## Your task
State how many lines of the listing below contain the word "green". Reply with the number alone.

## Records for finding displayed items
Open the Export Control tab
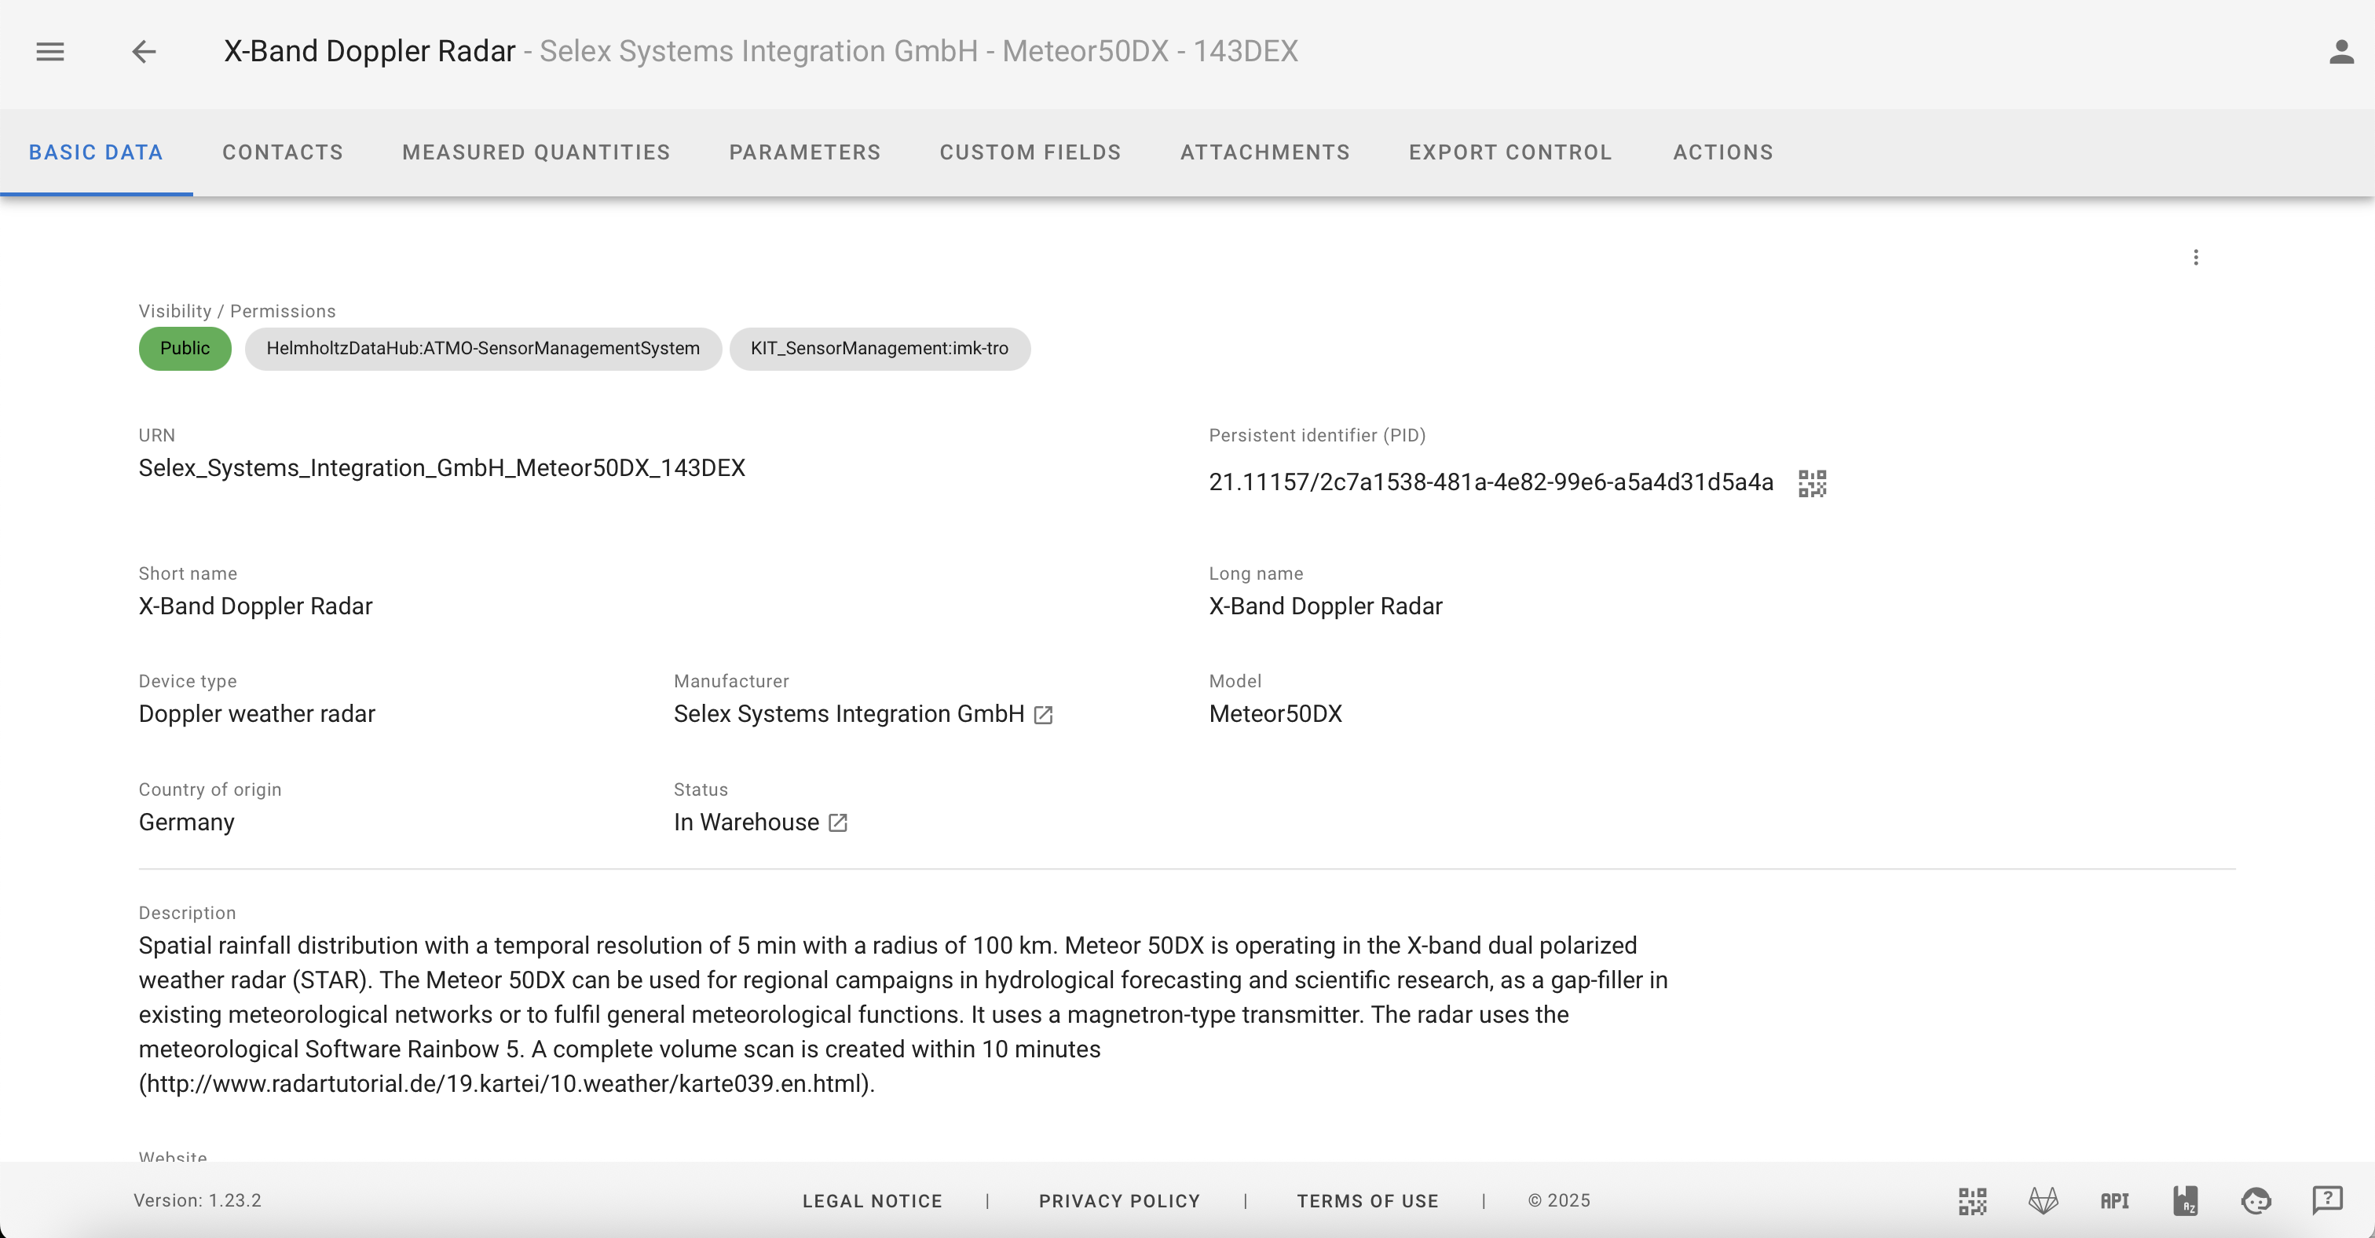Screen dimensions: 2375x1238 [1510, 152]
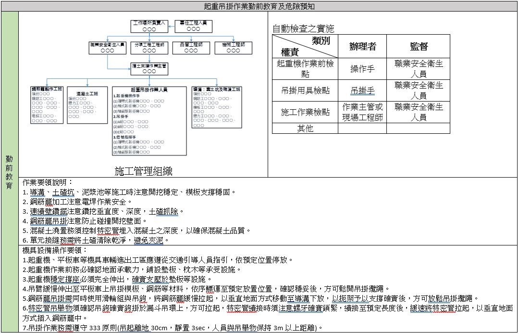Click the document title 起重吊掛作業勤前教育及危險預知
This screenshot has width=519, height=334.
point(260,6)
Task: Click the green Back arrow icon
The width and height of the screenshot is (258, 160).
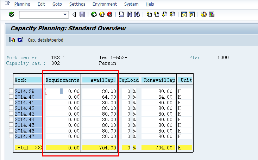Action: [x=94, y=14]
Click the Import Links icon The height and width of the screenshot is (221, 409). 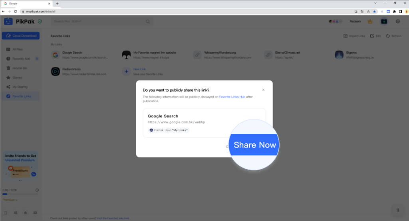pyautogui.click(x=345, y=36)
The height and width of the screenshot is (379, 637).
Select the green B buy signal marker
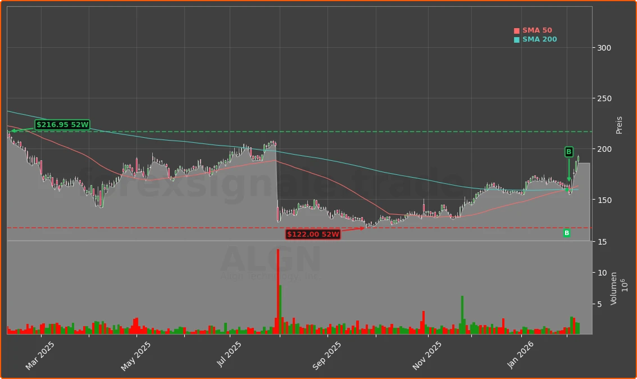click(568, 150)
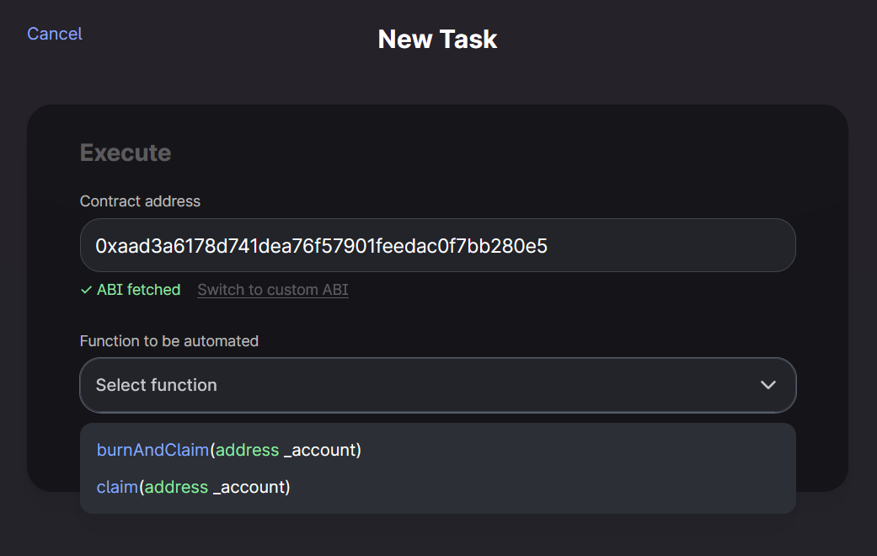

## Correct answer
2